Re: Unsplitting btree index leaf pages

From: Simon Riggs <simon(at)2ndquadrant(dot)com>
To: Tom Lane <tgl(at)sss(dot)pgh(dot)pa(dot)us>
Cc: pgsql-hackers(at)postgresql(dot)org
Subject: Re: Unsplitting btree index leaf pages
Date: 2005-12-22 10:41:33
Message-ID: 1135248093.2964.413.camel@localhost.localdomain
Views: Raw Message | Whole Thread | Download mbox | Resend email
Thread:
Lists: pgsql-hackers

On Wed, 2005-12-21 at 19:07 -0500, Tom Lane wrote:
> Simon Riggs <simon(at)2ndquadrant(dot)com> writes:
> > While we scan, if we found two adjacent pages, both of which have less
> > than (say) 40% rows, we could re-join or "unsplit" those pages together.
>
> Curiously enough, this has been thought of before. It is not as easy
> as you think, or it would have been done the first time around.
> nbtree/README explains why:
>
> : We consider deleting an entire page from the btree only when it's become
> : completely empty of items. (Merging partly-full pages would allow better
> : space reuse, but it seems impractical to move existing data items left or
> : right to make this happen --- a scan moving in the opposite direction
> : might miss the items if so. We could do it during VACUUM FULL, though.)

Sorry, I missed that.

"Seems impractical"? Complex, yes. But I think it sounds a lot simpler
than the online REINDEX scheme... which is also the reason enhancing
VACUUM FULL doesn't appeal.

During the first VACUUM index scan, we can identify pages that are
candidates for reorganisation. Then during the second physical scan that
follows we can reorg pages in the same manner we delete them.

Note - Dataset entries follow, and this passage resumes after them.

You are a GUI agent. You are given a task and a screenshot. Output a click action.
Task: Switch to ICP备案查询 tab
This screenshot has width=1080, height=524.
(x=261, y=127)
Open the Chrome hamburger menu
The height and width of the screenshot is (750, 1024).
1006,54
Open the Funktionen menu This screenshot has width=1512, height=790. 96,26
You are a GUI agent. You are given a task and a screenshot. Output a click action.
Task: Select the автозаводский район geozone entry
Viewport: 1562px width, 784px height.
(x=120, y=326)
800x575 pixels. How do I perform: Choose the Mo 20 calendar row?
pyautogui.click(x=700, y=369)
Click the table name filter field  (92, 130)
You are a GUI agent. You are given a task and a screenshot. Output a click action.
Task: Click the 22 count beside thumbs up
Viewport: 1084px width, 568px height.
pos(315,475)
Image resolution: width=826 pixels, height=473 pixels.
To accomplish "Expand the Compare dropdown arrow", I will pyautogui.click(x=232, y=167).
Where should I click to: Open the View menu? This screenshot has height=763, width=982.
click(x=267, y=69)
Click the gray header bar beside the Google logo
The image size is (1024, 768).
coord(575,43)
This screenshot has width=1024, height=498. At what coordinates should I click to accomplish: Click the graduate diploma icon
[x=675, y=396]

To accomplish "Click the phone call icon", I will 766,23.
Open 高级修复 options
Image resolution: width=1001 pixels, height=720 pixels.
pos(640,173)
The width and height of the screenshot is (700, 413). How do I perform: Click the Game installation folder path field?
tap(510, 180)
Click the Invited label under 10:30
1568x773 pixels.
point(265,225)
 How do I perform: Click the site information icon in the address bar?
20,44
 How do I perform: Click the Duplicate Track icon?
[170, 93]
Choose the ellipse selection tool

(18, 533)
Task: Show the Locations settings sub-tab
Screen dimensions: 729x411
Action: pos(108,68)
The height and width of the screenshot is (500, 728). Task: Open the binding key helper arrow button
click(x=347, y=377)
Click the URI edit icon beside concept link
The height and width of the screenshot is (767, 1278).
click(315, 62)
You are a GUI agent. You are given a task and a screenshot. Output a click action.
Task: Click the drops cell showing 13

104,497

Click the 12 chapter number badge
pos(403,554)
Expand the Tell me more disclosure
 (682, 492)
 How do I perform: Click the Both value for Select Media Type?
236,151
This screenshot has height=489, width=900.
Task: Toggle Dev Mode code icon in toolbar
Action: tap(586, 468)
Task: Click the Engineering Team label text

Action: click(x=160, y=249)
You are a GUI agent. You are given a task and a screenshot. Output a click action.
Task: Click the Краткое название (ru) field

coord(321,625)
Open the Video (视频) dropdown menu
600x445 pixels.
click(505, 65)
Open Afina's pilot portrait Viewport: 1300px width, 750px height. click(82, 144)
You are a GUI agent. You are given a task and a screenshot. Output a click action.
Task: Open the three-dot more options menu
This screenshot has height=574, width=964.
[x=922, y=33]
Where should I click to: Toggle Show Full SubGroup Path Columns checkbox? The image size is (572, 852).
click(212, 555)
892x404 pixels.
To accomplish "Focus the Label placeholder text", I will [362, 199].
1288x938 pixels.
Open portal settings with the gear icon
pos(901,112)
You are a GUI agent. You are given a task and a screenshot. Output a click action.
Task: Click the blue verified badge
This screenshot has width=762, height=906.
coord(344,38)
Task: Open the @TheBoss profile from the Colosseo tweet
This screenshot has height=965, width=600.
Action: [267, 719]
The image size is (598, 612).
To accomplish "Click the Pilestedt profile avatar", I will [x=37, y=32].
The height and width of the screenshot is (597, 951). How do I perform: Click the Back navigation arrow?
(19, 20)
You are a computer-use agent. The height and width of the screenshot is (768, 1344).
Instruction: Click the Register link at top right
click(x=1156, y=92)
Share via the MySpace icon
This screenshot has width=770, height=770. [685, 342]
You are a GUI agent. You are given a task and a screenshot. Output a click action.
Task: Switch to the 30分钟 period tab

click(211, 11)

We identify a page during VACUUM for reorg if:
- it is < 20% full and we want to write this page
- the following page is < 20% full and we want to write this page
- it has a higher physical block number than the following page
That way we aren't super aggressive about reorg, but the cases we do
pick have a tendency to keep the index clustered. (Perhaps that could be
settable via an index optional parameter). That definition also means we
have almost no additional I/O over what the VACUUM would have written
anyway.

Page deletion requires us to lock left, lock right, lock above. That is
exactly the same if we have identified the page for reorg, since once we
have locked left and right, we just move rows to one or both of the
those other blocks, then perform the marking half-dead.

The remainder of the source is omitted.